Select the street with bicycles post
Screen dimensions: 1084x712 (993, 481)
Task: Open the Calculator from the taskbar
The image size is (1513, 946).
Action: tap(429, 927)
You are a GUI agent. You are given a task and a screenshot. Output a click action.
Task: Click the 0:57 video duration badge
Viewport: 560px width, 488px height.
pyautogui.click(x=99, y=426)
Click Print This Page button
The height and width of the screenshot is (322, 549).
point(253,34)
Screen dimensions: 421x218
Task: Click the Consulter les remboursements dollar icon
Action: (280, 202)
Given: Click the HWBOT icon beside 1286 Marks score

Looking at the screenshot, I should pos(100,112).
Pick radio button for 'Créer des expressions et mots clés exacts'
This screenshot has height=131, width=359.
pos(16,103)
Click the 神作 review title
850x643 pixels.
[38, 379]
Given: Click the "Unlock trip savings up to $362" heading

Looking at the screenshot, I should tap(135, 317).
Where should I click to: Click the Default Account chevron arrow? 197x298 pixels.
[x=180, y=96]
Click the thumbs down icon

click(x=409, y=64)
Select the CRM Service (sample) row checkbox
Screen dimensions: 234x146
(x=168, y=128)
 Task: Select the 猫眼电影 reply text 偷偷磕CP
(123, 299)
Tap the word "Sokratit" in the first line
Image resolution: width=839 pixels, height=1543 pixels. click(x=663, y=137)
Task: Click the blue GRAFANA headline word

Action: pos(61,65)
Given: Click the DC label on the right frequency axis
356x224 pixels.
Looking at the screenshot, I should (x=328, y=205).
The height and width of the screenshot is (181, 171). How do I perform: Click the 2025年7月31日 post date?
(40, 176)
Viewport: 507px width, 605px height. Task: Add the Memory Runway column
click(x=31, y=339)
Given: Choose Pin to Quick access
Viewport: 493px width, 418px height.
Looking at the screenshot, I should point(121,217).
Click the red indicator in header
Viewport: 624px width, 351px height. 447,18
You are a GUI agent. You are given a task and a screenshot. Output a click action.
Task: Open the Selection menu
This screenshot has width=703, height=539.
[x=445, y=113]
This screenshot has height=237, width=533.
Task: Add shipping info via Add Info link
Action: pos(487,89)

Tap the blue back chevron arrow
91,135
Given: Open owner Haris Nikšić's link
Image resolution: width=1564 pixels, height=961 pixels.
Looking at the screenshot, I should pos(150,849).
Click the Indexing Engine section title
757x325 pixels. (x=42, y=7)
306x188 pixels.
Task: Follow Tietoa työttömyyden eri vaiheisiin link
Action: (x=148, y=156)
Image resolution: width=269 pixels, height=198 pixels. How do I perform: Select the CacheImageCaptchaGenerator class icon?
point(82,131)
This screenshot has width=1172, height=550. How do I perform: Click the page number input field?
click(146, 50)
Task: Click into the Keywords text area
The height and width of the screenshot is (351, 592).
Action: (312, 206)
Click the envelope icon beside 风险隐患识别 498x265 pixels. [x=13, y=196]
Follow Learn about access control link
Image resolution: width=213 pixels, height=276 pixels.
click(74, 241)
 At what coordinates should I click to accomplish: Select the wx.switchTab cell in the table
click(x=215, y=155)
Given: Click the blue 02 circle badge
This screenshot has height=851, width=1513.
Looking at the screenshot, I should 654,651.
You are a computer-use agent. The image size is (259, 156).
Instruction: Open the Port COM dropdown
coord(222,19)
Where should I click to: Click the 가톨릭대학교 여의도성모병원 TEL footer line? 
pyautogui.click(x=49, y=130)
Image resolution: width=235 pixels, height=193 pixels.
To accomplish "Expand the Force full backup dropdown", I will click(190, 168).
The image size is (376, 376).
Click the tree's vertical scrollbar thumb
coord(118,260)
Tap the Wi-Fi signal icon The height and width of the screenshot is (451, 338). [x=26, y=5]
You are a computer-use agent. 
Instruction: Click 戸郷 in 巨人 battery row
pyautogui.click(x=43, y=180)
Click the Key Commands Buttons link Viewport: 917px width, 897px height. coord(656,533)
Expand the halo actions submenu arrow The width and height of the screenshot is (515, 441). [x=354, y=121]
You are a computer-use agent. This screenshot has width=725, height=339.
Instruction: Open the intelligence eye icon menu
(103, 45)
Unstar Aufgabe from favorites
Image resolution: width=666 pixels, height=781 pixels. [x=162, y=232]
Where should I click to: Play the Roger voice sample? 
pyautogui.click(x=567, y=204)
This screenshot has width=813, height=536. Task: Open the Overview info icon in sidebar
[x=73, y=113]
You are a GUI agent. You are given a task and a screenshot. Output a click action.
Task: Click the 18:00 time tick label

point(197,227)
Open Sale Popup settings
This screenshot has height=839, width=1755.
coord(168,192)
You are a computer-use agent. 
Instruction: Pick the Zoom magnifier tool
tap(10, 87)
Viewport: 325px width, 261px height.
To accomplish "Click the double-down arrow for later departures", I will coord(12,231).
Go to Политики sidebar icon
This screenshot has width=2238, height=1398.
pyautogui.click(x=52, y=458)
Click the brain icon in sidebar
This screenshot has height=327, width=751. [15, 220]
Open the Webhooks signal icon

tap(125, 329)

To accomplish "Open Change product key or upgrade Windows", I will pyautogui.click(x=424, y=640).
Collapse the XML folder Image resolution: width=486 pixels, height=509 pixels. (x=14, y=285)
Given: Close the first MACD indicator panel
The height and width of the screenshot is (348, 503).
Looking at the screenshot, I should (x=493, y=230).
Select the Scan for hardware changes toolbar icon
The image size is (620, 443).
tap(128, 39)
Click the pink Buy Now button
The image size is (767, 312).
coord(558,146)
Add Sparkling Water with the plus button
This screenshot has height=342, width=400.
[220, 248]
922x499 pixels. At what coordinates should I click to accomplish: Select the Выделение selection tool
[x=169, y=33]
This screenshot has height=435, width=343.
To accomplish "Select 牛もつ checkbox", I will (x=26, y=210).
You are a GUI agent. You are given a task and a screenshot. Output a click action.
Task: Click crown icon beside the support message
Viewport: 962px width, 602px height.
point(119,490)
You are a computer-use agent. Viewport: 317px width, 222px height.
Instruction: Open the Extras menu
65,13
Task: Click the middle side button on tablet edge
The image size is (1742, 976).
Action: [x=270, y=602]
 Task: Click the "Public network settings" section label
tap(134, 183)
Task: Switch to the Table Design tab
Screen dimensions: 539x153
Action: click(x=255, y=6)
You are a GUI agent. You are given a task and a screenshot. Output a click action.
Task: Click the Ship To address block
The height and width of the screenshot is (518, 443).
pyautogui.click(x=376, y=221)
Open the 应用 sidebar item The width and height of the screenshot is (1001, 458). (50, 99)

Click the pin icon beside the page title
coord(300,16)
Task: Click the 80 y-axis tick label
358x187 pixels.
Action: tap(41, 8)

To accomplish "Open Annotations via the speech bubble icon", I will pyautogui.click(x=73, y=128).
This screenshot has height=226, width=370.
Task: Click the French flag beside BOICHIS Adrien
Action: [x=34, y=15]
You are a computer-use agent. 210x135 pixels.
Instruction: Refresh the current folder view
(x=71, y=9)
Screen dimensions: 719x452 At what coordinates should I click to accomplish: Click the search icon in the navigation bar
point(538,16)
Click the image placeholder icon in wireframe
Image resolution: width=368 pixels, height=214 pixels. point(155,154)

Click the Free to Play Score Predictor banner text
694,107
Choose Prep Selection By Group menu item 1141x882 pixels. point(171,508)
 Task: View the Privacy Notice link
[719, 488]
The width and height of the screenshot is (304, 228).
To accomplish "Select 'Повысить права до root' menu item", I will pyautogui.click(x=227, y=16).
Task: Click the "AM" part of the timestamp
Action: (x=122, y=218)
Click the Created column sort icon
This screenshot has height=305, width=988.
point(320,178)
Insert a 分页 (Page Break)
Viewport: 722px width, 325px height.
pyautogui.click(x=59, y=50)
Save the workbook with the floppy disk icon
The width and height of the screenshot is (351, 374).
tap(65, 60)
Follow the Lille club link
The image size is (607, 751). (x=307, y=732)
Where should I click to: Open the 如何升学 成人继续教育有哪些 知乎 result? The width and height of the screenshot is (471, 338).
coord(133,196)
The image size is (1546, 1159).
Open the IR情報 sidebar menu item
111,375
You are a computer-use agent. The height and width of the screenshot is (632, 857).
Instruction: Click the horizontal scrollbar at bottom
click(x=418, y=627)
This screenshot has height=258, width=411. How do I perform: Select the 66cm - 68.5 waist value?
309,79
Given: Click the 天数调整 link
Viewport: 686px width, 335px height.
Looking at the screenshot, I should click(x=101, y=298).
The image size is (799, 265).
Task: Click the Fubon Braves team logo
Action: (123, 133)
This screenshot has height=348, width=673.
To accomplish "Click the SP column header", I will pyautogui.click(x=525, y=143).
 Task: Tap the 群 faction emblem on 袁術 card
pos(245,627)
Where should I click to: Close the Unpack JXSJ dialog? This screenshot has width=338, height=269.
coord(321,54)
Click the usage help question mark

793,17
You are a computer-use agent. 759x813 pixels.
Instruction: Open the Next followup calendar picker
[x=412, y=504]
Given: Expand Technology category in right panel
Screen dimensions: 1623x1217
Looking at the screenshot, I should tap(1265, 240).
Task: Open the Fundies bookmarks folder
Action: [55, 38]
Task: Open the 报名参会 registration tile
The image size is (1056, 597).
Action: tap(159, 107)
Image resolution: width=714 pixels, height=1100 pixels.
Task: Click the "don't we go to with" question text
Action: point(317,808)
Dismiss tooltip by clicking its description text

__________

Reproduce exactly the first line of the listing and every line after it, through the one containing "Task: Open the Selection menu". Nothing else belongs in the output.

Select the street with bicycles post
Screen dimensions: 1084x712 (993, 481)
Task: Open the Calculator from the taskbar
The image size is (1513, 946).
Action: tap(429, 927)
You are a GUI agent. You are given a task and a screenshot. Output a click action.
Task: Click the 0:57 video duration badge
Viewport: 560px width, 488px height.
pyautogui.click(x=99, y=426)
Click Print This Page button
The height and width of the screenshot is (322, 549).
point(253,34)
Screen dimensions: 421x218
Task: Click the Consulter les remboursements dollar icon
Action: (280, 202)
Given: Click the HWBOT icon beside 1286 Marks score

Looking at the screenshot, I should pos(100,112).
Pick radio button for 'Créer des expressions et mots clés exacts'
This screenshot has height=131, width=359.
pos(16,103)
Click the 神作 review title
850x643 pixels.
[38, 379]
Given: Click the "Unlock trip savings up to $362" heading

Looking at the screenshot, I should tap(135, 317).
Where should I click to: Click the Default Account chevron arrow? 197x298 pixels.
[x=180, y=96]
Click the thumbs down icon

click(x=409, y=64)
Select the CRM Service (sample) row checkbox
Screen dimensions: 234x146
(x=168, y=128)
 Task: Select the 猫眼电影 reply text 偷偷磕CP
(123, 299)
Tap the word "Sokratit" in the first line
Image resolution: width=839 pixels, height=1543 pixels. click(x=663, y=137)
Task: Click the blue GRAFANA headline word

Action: pos(61,65)
Given: Click the DC label on the right frequency axis
356x224 pixels.
Looking at the screenshot, I should (x=328, y=205).
The height and width of the screenshot is (181, 171). How do I perform: Click the 2025年7月31日 post date?
(40, 176)
Viewport: 507px width, 605px height. Task: Add the Memory Runway column
click(x=31, y=339)
Given: Choose Pin to Quick access
Viewport: 493px width, 418px height.
Looking at the screenshot, I should point(121,217).
Click the red indicator in header
Viewport: 624px width, 351px height. 447,18
You are a GUI agent. You are given a task and a screenshot. Output a click action.
Task: Open the Selection menu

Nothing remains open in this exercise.